* Document text:
March 6, 2009.
Last week I spent some time setting up Solango on my VPS to power full text search on this blog (so where is the full text search? that's a work in progress). I decided to go the Tomcat and Solr route, which ended up being a bit more painful than entirely necessary, largely because I was not knowledgeable about the Java server ecosystem.
If you're not concerned with optimal performance, I would not use these instructions, but would instead use the Jetty server that is packaged with Solr. The Solango tutorial explains how to do this, but you'll have to read to the very end to actually realize that. That said, if you want production performance and believe that Tomcat outperforms Jetty hype, read on.
This tutorial relies heavily on this tutorial on installing Solr on Ubuntu, as well as the Solango installation docs and Solango tutorial.
(This will not translate seamlessly to OS X.)
Install Java 6 if you don't have it already.
Following these instructions for Ubuntu, the process goes like this:
sudo emacs /etc/apt/sources.list
And add these settings:
deb http://za.archive.ubuntu.com/ubuntu/ intrepid main restricted
deb http://za.archive.ubuntu.com/ubuntu/ intrepid multiverse
Then update and do these installs.

* Instruction 1: From the Solango setup text, return the part that opens with the words containing "Last week I" and closes with "hype, read on.".
* Instruction 2: List the sources that the Solango setup text says it relies on.
* Instruction 3: Continue the Solango setup text after its last sentence.

* Recorded information:
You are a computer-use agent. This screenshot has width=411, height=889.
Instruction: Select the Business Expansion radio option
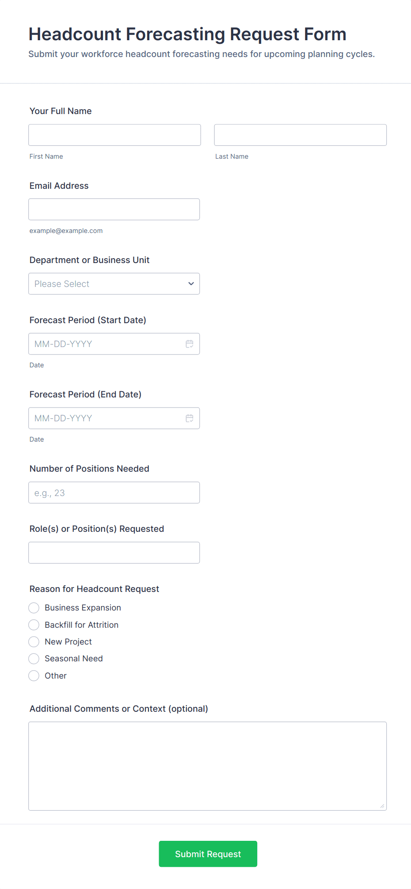click(x=34, y=608)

* Final answer 1:
Last week I spent some time setting up Solango on my VPS to power full text search on this blog (so where is the full text search? that's a work in progress). I decided to go the Tomcat and Solr route, which ended up being a bit more painful than entirely necessary, largely because I was not knowledgeable about the Java server ecosystem.
If you're not concerned with optimal performance, I would not use these instructions, but would instead use the Jetty server that is packaged with Solr. The Solango tutorial explains how to do this, but you'll have to read to the very end to actually realize that. That said, if you want production performance and believe that Tomcat outperforms Jetty hype, read on.

* Final answer 2:
- The tutorial on installing Solr on Ubuntu
- The Solango installation docs
- The Solango tutorial

* Final answer 3:
sudo apt-get update
sudo apt-get install sun-java6-bin sun-java6-jre sun-java6-jdk
Next we need to install Tomcat and Solr. There are a couple of Ubuntu packages that purport to handle this for us,
sudo apt-get install solr-common solr-tomcat5.5
but I ran into some peculiar issues with the resulting installation and ended up with a different approach (this seems to be a common problem, rather than personal failure).
sudo apt-get install tomcat6
wget http://apache.osuosl.org/lucene/solr/1.3.0/apache-solr-1.3.0.tgz
tar -xzvf apache-solr-1.3.0.tgz
cd apache-solr-1.3.0/dist/
sudo cp apache-solr-1.3.0.war /var/lib/tomcat6/webapps/solr.war
cd ../example/
sudo cp -r solr /var/lib/tomcat6/solr
And let's do some permissioning.
cd /var/lib/tomcat6
sudo chgrp -R tomcat6 solr
sudo chmod -R 775 solr/
Finally we need to add a config file.
/var/lib/tomcat6/conf/Catalina/localhost
sudo emacs solr.xml
And add these settings.
<Context docBase="/var/lib/tomcat6/webapps/solr.war" debug="0" crossContext="true" >
<Environment name="solr/home" type="java.lang.String" value="/var/lib/tomcat6/solr" override="true" />
</Context>
And adjust its permissions.
sudo chgrp tomcat6 solr.xml
sudo chmod 775 solr.xml
And some magic (from here).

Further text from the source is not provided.